Both pipes, one physical and one digital, next to each other, reconnected via the virtual during the 2025 exhibition “Asia in the Heart of Ljubljana: The Life of the Skušek Collection” at the Slovene Ethnographic Museum, Photograph © Max Frühwirt 2025
This approach also prompts a fundamental question: can we ever truly recreate the original context of the Skušeks’ lived-in collection, or are we inevitably creating a new one? More than a century separates us from the couple’s home and their unique way of living with art and their collection, yet the attempt to reconstruct and reinterpret their lived-in environment reflects their fascination with the interplay between everyday life, object, and meaning. The original apartments, once the primary stage for the display of their collection, remain a central reference point for this process and will be explored in greater depth in a future post.
It is worth remembering that the Skušeks themselves, at least on some level, seemed aware of the layered meaning and importance of context their collection carried. Ivan Skušek and Tsuneko Kondo Kawase’s vision to use the purchased scaled-model of a Chinese gate house as a template for a public museum dedicated to East Asian art reveals that they saw their collection not merely as a private treasure, but as the foundation for a bigger new context of East Asian cultural heritage in Slovenia. Although their vision was never realised, it points toward a curatorial consciousness that anticipated many of the ideas now shaping its digital revival.

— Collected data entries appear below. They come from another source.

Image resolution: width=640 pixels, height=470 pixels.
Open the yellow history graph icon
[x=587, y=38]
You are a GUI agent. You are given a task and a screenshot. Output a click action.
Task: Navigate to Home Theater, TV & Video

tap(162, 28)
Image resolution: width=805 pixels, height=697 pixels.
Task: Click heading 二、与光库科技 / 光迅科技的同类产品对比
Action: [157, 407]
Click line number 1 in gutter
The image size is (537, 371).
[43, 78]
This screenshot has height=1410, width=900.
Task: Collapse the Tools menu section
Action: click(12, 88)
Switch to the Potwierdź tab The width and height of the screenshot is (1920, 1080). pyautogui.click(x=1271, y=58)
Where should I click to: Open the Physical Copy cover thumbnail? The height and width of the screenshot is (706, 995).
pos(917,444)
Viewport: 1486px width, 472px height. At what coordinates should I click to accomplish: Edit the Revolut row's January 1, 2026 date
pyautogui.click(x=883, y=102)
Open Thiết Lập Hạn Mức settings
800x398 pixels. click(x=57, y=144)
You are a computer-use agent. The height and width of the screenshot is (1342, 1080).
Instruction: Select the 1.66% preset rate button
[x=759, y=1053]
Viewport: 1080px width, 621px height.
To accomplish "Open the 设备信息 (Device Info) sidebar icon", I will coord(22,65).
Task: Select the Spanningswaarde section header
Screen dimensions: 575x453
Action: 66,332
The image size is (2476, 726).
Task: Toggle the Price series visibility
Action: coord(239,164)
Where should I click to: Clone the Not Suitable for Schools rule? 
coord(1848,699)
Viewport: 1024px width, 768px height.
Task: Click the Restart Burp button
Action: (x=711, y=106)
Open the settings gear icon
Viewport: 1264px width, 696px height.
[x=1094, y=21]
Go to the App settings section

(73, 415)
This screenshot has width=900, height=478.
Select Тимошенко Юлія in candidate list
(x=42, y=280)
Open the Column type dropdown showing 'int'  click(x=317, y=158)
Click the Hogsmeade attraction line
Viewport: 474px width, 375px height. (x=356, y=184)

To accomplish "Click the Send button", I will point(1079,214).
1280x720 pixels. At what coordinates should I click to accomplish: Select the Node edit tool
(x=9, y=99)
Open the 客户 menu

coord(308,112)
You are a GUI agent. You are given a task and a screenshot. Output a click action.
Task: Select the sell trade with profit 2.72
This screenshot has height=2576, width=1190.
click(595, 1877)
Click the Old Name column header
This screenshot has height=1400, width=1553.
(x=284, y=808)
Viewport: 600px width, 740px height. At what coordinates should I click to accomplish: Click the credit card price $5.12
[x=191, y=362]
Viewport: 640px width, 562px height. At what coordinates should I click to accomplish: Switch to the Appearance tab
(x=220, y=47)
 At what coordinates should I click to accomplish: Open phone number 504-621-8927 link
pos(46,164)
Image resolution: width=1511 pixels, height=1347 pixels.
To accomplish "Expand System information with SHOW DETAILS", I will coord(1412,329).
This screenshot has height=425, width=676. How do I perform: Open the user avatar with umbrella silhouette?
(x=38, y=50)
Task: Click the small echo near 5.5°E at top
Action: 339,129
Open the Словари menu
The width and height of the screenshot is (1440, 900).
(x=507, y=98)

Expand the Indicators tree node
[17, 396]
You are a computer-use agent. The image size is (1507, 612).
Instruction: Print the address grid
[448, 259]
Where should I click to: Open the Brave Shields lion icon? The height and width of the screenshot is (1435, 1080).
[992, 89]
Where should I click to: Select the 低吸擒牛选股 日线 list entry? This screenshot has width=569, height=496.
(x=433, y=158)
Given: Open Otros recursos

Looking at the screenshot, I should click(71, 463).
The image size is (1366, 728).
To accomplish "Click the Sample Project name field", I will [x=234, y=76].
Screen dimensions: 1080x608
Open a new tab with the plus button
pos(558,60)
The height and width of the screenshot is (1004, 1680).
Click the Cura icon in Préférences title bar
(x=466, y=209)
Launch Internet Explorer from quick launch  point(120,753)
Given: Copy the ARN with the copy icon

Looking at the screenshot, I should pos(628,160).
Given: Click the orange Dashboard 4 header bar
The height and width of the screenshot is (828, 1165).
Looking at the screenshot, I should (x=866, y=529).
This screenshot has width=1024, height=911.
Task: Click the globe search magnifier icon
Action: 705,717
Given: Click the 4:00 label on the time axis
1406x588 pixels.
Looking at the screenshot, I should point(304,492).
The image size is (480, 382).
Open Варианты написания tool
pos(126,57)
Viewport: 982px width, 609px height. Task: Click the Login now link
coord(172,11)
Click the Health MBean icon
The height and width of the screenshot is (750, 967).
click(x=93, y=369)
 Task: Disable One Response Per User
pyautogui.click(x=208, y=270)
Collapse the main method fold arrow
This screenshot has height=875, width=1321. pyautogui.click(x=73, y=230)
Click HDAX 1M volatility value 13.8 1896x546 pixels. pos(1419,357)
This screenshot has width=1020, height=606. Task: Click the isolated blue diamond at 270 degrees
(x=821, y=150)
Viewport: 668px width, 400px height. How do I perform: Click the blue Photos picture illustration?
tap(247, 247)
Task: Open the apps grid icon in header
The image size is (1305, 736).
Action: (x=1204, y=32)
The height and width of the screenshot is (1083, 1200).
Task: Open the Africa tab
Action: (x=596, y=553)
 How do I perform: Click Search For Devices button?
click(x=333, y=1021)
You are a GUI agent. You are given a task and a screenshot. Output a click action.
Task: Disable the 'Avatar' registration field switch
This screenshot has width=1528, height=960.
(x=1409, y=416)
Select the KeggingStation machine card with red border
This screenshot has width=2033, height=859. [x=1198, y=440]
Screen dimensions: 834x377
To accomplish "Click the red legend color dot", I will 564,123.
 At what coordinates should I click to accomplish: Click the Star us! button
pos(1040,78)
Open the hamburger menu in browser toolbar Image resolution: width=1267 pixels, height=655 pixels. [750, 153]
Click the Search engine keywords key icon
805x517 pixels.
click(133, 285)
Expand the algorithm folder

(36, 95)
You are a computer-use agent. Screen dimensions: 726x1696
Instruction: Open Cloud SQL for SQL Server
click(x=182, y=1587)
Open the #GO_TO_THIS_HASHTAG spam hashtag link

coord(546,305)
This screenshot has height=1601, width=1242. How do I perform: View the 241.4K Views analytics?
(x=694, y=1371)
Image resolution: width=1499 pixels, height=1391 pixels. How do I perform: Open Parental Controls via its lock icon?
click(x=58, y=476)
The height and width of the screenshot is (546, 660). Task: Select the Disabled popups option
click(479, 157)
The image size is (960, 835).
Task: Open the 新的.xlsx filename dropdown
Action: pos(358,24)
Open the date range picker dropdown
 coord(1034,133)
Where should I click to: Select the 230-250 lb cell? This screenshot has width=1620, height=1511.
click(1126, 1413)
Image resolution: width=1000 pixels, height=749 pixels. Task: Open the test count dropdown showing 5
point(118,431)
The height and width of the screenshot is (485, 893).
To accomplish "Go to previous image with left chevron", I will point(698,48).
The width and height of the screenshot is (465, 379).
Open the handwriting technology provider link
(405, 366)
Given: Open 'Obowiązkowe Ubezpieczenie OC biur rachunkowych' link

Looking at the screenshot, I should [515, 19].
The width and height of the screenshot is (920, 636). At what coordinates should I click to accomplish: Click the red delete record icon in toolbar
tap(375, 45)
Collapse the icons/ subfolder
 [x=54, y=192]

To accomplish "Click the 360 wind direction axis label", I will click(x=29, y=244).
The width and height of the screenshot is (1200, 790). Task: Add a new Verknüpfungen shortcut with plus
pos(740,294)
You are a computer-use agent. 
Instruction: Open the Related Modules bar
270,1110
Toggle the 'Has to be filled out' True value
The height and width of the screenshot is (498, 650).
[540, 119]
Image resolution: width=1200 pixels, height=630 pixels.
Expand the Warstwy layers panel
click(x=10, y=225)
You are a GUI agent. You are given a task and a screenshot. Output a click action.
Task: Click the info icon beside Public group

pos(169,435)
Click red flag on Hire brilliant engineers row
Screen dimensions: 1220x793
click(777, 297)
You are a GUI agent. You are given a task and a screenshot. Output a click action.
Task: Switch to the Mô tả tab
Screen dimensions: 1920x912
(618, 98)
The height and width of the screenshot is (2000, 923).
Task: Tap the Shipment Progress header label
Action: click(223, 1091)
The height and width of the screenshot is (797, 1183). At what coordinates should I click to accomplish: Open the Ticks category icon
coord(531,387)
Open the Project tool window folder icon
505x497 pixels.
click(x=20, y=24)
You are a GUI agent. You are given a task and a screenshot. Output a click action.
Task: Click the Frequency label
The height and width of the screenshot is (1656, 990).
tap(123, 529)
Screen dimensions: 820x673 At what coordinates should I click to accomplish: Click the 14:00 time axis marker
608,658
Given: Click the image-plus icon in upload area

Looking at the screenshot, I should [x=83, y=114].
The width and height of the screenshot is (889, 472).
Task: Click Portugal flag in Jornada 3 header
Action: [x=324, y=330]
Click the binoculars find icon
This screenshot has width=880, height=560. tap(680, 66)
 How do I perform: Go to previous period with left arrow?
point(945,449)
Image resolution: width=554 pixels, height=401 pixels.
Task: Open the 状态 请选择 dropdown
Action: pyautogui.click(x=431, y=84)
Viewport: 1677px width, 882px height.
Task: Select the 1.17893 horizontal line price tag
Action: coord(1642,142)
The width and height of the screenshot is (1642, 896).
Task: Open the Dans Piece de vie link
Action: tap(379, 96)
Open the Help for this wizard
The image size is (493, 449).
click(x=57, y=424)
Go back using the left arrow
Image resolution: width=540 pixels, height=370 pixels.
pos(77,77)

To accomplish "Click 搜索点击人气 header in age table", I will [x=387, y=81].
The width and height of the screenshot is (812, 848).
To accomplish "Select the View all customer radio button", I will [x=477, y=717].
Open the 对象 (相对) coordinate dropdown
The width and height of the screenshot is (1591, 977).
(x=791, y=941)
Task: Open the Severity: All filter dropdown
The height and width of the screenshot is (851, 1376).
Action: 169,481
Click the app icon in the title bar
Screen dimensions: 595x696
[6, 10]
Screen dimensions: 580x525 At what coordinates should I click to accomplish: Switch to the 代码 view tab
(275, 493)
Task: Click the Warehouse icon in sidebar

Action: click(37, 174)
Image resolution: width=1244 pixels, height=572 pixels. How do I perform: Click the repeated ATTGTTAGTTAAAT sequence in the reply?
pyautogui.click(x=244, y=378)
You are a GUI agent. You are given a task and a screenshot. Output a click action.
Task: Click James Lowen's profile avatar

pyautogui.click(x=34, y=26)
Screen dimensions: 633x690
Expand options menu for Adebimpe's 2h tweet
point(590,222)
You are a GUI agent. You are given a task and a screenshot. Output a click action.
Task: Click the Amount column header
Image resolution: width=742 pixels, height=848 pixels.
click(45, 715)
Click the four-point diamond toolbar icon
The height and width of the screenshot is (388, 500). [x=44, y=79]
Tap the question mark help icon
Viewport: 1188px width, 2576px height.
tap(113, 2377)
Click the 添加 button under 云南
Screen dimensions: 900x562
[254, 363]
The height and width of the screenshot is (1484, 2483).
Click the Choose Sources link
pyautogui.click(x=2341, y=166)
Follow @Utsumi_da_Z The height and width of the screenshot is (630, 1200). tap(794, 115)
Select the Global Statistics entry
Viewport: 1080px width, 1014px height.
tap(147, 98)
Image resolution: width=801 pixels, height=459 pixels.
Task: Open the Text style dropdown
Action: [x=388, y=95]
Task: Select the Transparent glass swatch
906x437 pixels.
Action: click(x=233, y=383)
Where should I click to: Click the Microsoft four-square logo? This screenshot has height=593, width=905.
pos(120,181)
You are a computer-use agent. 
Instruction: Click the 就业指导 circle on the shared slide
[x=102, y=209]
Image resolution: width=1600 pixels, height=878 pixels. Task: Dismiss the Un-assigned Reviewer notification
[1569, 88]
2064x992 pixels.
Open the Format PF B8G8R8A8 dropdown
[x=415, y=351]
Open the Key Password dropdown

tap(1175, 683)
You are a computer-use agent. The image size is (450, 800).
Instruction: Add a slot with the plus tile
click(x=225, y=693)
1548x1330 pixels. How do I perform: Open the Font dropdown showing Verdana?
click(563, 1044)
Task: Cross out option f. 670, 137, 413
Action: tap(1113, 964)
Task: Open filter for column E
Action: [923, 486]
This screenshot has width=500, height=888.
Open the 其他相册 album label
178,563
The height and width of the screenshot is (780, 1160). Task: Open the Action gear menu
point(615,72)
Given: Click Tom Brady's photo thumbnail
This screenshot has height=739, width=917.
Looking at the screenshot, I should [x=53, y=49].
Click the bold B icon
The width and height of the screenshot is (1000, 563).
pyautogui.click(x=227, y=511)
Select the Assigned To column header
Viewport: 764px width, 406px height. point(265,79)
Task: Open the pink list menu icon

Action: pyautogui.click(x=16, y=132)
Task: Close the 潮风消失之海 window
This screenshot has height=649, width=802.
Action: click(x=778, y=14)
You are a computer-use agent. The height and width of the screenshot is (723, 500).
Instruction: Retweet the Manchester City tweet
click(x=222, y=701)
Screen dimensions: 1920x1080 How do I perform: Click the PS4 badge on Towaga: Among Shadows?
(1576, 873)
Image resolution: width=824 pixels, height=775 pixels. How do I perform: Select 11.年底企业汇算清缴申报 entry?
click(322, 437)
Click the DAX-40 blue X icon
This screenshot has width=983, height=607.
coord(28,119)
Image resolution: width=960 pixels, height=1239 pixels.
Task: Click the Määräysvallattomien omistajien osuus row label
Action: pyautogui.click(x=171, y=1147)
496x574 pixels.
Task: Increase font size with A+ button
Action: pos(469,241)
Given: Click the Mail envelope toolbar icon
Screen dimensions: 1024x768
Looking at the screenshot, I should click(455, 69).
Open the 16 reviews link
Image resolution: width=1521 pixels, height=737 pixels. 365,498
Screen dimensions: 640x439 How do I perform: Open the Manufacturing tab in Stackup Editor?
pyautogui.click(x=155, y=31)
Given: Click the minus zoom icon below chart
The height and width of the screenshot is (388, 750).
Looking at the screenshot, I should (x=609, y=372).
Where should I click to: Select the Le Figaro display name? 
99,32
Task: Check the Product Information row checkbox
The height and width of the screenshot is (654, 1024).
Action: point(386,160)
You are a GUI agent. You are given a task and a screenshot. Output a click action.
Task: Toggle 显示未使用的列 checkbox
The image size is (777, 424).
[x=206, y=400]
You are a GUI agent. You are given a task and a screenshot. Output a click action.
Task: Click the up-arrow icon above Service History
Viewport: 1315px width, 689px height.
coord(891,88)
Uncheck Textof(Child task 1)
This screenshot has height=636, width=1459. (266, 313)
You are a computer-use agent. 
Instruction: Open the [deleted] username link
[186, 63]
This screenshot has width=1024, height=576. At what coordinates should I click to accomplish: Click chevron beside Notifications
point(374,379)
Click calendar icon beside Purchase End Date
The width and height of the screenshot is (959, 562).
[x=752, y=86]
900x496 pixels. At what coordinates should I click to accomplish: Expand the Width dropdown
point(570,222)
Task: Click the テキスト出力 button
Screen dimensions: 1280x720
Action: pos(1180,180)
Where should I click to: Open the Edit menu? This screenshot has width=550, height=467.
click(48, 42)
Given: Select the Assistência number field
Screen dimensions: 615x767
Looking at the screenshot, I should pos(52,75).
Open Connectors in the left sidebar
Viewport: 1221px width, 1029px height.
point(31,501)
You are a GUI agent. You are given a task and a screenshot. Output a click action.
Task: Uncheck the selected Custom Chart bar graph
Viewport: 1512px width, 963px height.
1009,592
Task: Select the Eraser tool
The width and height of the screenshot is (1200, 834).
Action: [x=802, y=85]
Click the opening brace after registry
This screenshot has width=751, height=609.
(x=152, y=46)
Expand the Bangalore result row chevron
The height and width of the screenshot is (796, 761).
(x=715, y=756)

In this sense, the virtual environment does not aim to replicate what once was, but to continue the Skušeks’ process of recontextualisation. Each transformation – from home to museum, archive to virtual space – adds a new layer of meaning, understanding and engagement. How to make these layers visible and understandable will be one of the core challenges in its creation, but whether or not it will be possible to completely achieve that yet remains to be seen. For this reason, perhaps then, the more relevant question is not whether we can recover the original context, but how meaning itself evolves as objects move through time and space. What does context mean to a collector, to a curator, to a visitor – or even to the object itself?
References
Berdajs, Tina (2021) ‘Retracing the Footsteps: Analysis of the Skušek Collection’, Asian Studies 9, no. 3: 141–166. Open access URL https://journals.uni-lj.si/as/issue/view/739
Filmske novice 1: Zanimiva zbirka. Avtor Vladimir Perišić, © Filmske novosti Beograd,1957. https://www.youtube.com/watch?v=tFDnA8UzBr0
Kozicz Gerald, Di Luo and Max Frühwirt (2025) ‘The Naval Officer and the Kimonoed Lady’, Orientations Vol. 56, No. 2: 94–99.